• STATED EXERCISE:
Pull out the data unchanged, from the line containing "Click the HARIAN column header" through the end of the data, and omit the pictures.

START INPUT RECORDS

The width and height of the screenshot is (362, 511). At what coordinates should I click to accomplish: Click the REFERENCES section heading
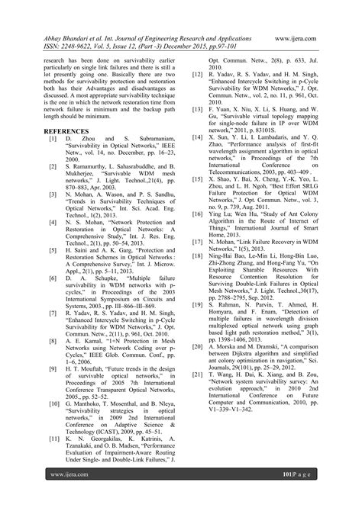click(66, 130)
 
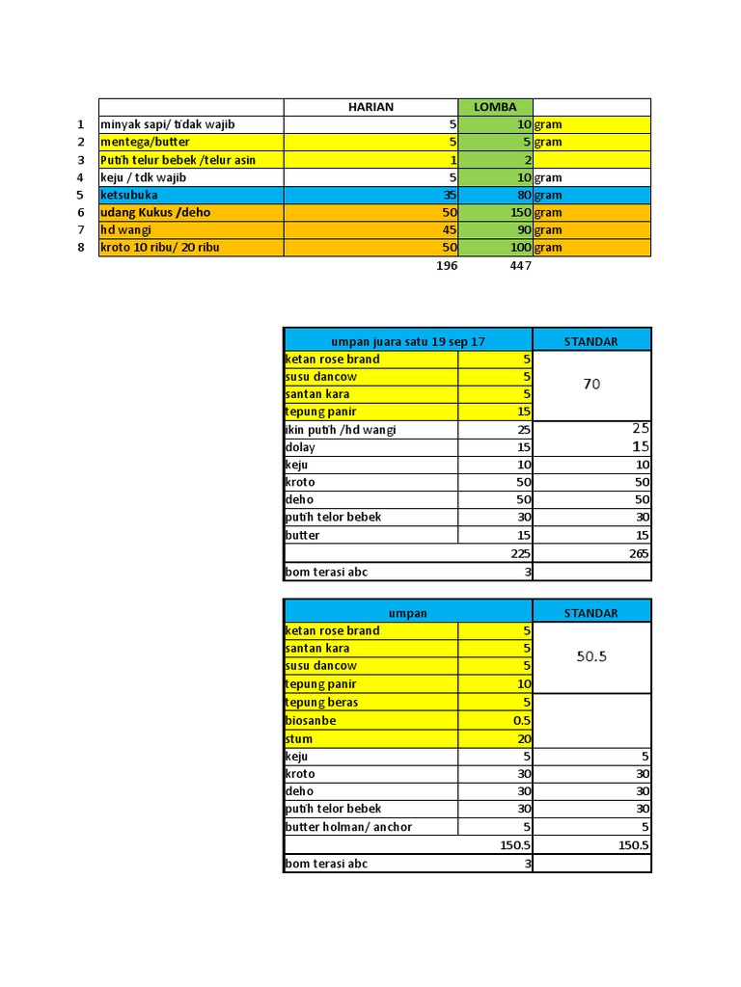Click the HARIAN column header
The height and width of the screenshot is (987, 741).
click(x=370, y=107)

END INPUT RECORDS

• WRITTEN RESPONSE:
Click the HARIAN column header
The height and width of the screenshot is (987, 741).
click(x=370, y=107)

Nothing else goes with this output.